Physical signs of ceaseless change in the universe appeared right on cue. I shaved my head a few months back, and was shocked to find undeniable evidence that I am beginning to go grey. From what I can see it’s only a few small patches so far, and it didn’t bother me much. However, as my hair grew back in I gradully noticed what appeared to be evidence of a receding hairline, and for some reason that was cause for great alarm.

I’m suspicious that what I saw as evidence of thinning hair was actually surprised paranoia about my nascent grey hairs. I can’t tell what’s going on up there now that my hair has grown back in more fully. What I do know, and what this most recent Vipassana retreat reminded me, is that it doesn’t matter in the slightest. I was reminded that, so long as I maintain a skillful Vipassana practice, it won’t matter to me whether or not I eventually go bald; or whether I’m rich or poor, a success or a failure, recognized or repudiated.

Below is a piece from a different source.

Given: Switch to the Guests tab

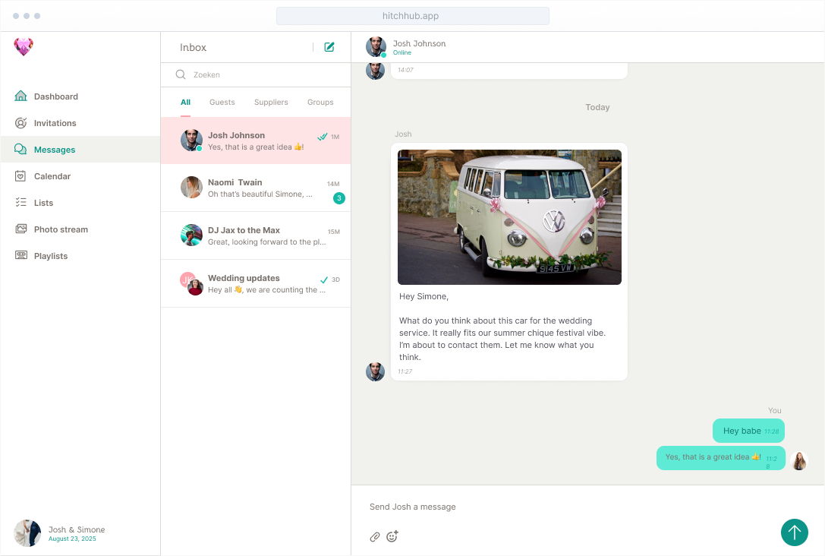Looking at the screenshot, I should (222, 102).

It’s astonishing what diligent mind training can do. I won’t change the external reality, but it will change how it is interpreted.

I left this retreat feeling quite unknotted. I’ve witnessed how a considerable proportation of the things we worry about are constructed in the mind. We then live with the experience of problems we have created. The patent insanity of generating considerable angst over the unstoppable loss of non-functional hairs becomes clear. This past retreat was my sixth such ten day retreat. Every time I go, and every day I practice, I am able to deconstruct some of the problems in my mind, and I no longer experience them as problems in the external world.

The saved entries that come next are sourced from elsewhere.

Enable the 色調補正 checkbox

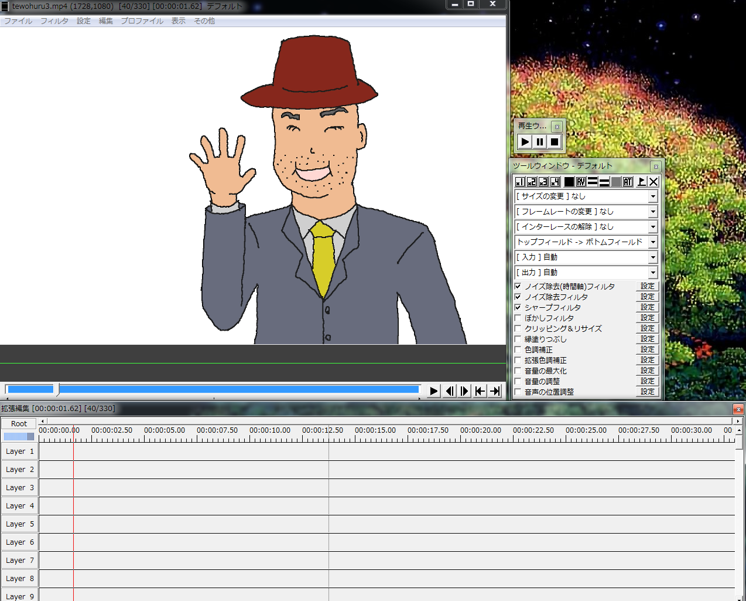[518, 349]
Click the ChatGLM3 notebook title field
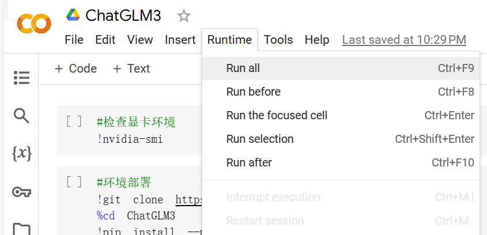487x235 pixels. [123, 16]
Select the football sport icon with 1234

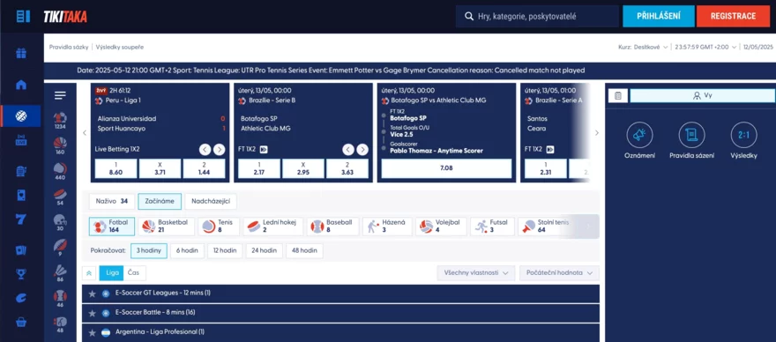60,120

I’ve had some really great experiences at my Vipassana retreats, and one of them has been temporary freedom from all worry. For fleeting moments I could drop it all. I could have died right then and there, free from all fear of annihilation – happy, content, overflowing with love for all that has been; love for everyone I ever met, and those I have not. Overflowing with compassion for people who get angry, sad, nihilistic, anxious, or fearful; compassion for all the needless suffering in this world, and compassionate understanding that suffering is inextricably tied into temporal existence. But also, I’ve developed an understanding that with some kind of mind training there might be a way out of such suffering.     

These kinds of experiences have all been temporary, but they can give one direction in life. I have experienced the knowledge that I don’t need to attain anything in life. A great surge of fear washed over me when that experience was over. Could I really just let go, and live a life that impressed nobody? Was a really free to stop caring about what others think? Did I really need more than is necessary? Is it possible, without being brash, foolhardy, or arrogant, to let go of everything, including the deep seeded fear of certain annihilation? A veritable heaven on earth seemed to be the reward, but the metaphorical pearly gates open slowly, and only with effort.    

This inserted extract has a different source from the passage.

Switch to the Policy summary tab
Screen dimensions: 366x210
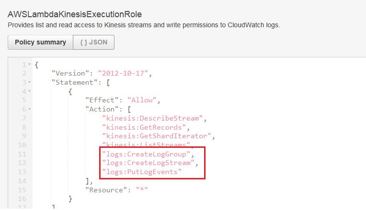[40, 43]
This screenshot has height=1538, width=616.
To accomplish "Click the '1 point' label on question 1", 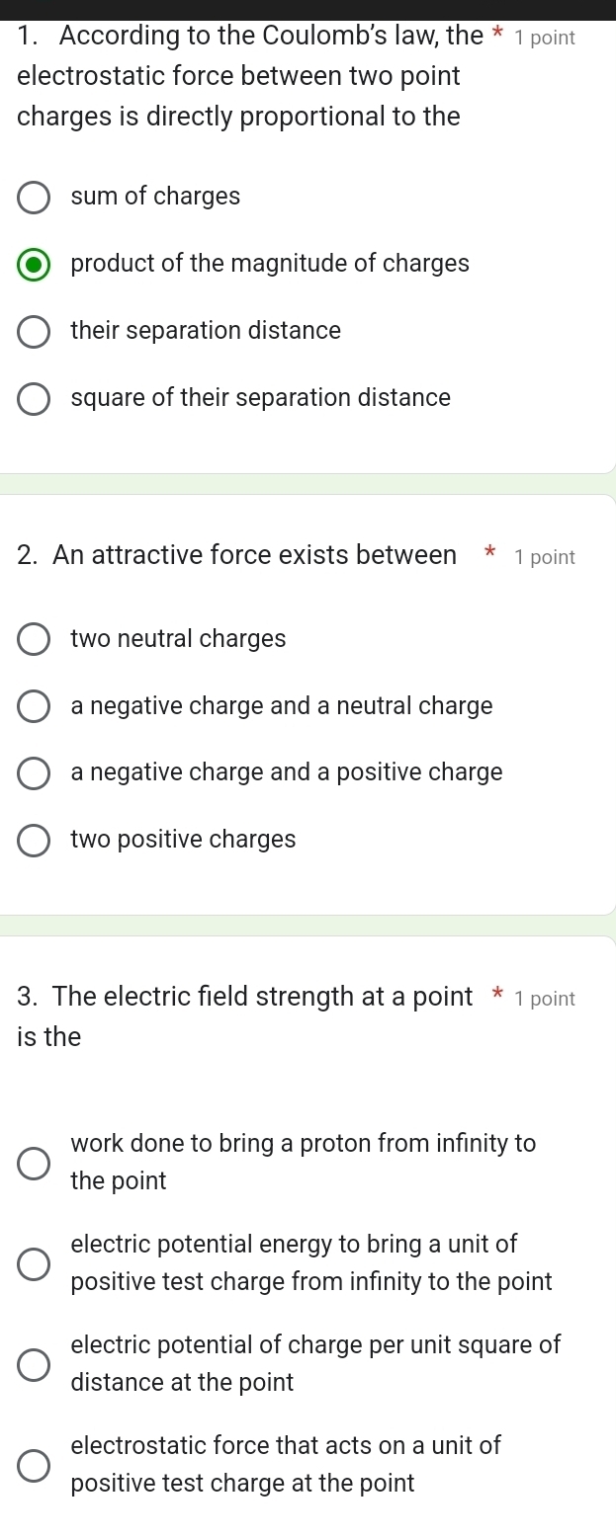I will [545, 39].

I’ve been sorting out these kinds of issues since I quit poker two years ago, with varying speeds of progress. Finding the right balance of ideas is challenging. I don’t intend to run away and meditate forever. I think I could help more people if I didn’t do that. However I’ve noticed that, during this past year in particular, I’ve been hesitant to take bold steps towards dedicating myself to either lots of meditation, or helping others directly. I’m still fraught with all kind of pointless worry from time to time. My mind waders endlessly, and has trouble deriving conclusions from conflicting information. I have my insights from meditation on one hand, and my own personal wants and desires on the other. I think the insights are gradually gaining ground, but I don’t for sure.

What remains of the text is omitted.